Mark Rey, under secretary for natural resources and environment in the Agriculture Department, which oversees the forest service, said Mr. Preston's complaint was with the Clinton administration.

"I don't know the specifics of this promise because I was not there," Mr. Rey said. "But I can tell you the lion's share of my first year in office has been spent trying to figure out what the outgoing administration promised and whether or not it would be wise public policy to redeem those promises. We are trying to do what is right here."

He said the Calpine suit had heavily influenced the Telephone Flat decision.

"The Justice Department said we are going to lose boatloads of taxpayer money if we don't find a way to give these guys a fairer hearing," Mr. Rey said. "If some folks don't like the decision, the company has already made commitments to make the decision more palatable."

A spokesman for Calpine said it was studying the decision, which included new conditions, including moving the 13-mile power line to run parallel to a Forest Service road and not pass near Medicine Lake.

"There are a number of things that have to be reviewed," the spokesman, David J. Michetti, said.

In approving the plant, the administration rejected the recommendation of the Advisory Council on Historical Preservation, a federal agency that seeks to preserve important cultural and historical places.

About 24 square miles of volcanic fields near Medicine Lake, known as the Medicine Lake Highlands, were declared a traditional cultural district in 1999 and are eligible for the National Register of Historic Places. In a letter to Interior Secretary Gale A. Norton, the advisory council urged denying the plant a permit. "The costs to the historic resources of Native Americans and our nation are too high," the letter said.

The Pit River tribe and others consider Medicine Lake and the surrounding area a spiritual sanctuary. They believe that the creator descended from nearby Mount Shasta and bathed in the lake, giving it healing powers. Medicine men still train there, and coming-of-age ceremonies are conducted there. Many Indians immerse themselves in the lake to cleanse the body and soul.

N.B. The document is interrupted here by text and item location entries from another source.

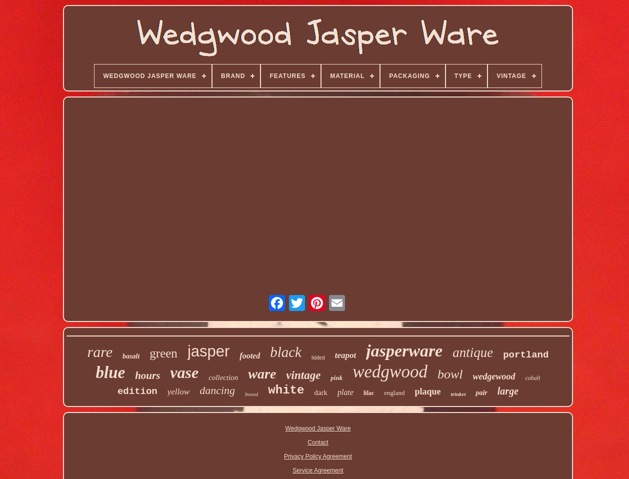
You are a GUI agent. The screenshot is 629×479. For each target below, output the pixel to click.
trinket (458, 394)
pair (481, 392)
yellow (179, 391)
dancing (217, 390)
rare (100, 352)
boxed (251, 394)
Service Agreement (317, 470)
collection (223, 378)
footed (250, 356)
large (508, 391)
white (286, 390)
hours (147, 376)
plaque (427, 391)
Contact (318, 442)
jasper (209, 351)
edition (138, 391)
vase (184, 373)
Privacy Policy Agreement (318, 456)
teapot (345, 355)
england (394, 392)
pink (336, 378)
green (164, 353)
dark (321, 392)
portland (525, 355)
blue (110, 373)
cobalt (533, 378)
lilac (369, 393)
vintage (303, 375)
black (286, 352)
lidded (318, 357)
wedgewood (494, 377)
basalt (131, 356)
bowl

Mr. Preston said the tribes believed that the geothermal energy, which would be tapped for electricity, had a spiritual origin and should not be tampered with. Already, he said, tribe members wait until nightfall to conduct ceremonies at the lake to avoid motor homes and boaters. A plant at Telephone Flat would further tip the balance toward the outsiders, Mr. Preston said.

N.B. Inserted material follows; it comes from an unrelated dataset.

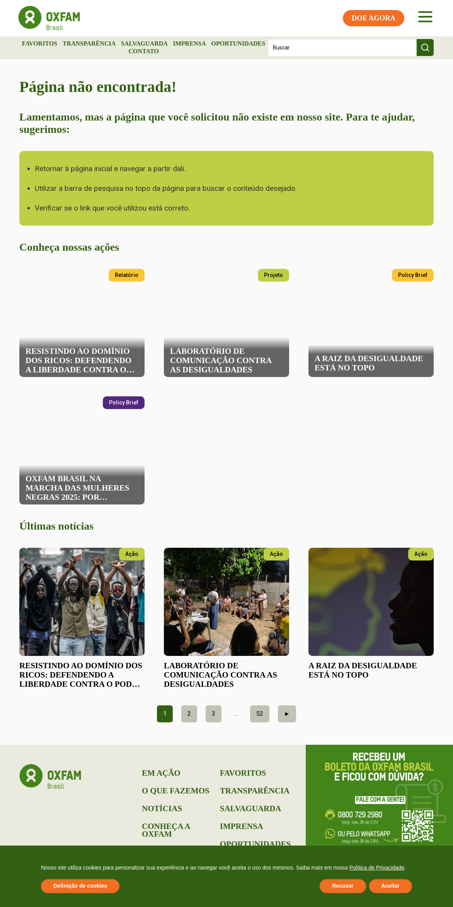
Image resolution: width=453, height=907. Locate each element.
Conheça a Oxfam (166, 830)
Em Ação (161, 773)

"We have to hide in the bushes and wait until everybody is gone and sneak out on the lake," he said. "Our land was taken away initially with land claims, and now they are trying to take our culture and religion."

Deborah Sivas, director of the Earthjustice Environmental Law Clinic at Stanford University, who has represented the Pit River tribe in a suit over Fourmile Hill, said the reversal on Telephone Flat was a big setback. Calpine might view the ruling as a green light to move forward with more geothermal projects, Ms. Sivas said.

"We really perceive this as a policy coming down from Washington to push energy development at whatever cost," she added.

Mr. Preston said he worried about the future of his ancestral lands, as well as the precedent. He said he recently met for three hours with Kathleen Clarke, director of the Bureau of Land Management, and Dale N. Bosworth, chief of the Forest Service.

"They gave me a clear and open opportunity to make our case," Mr. Preston said. "But at the end, they described it as a clash of cultures. They understood our plight and were sympathetic to it. They said they recognize our culture, but also the culture of capitalism."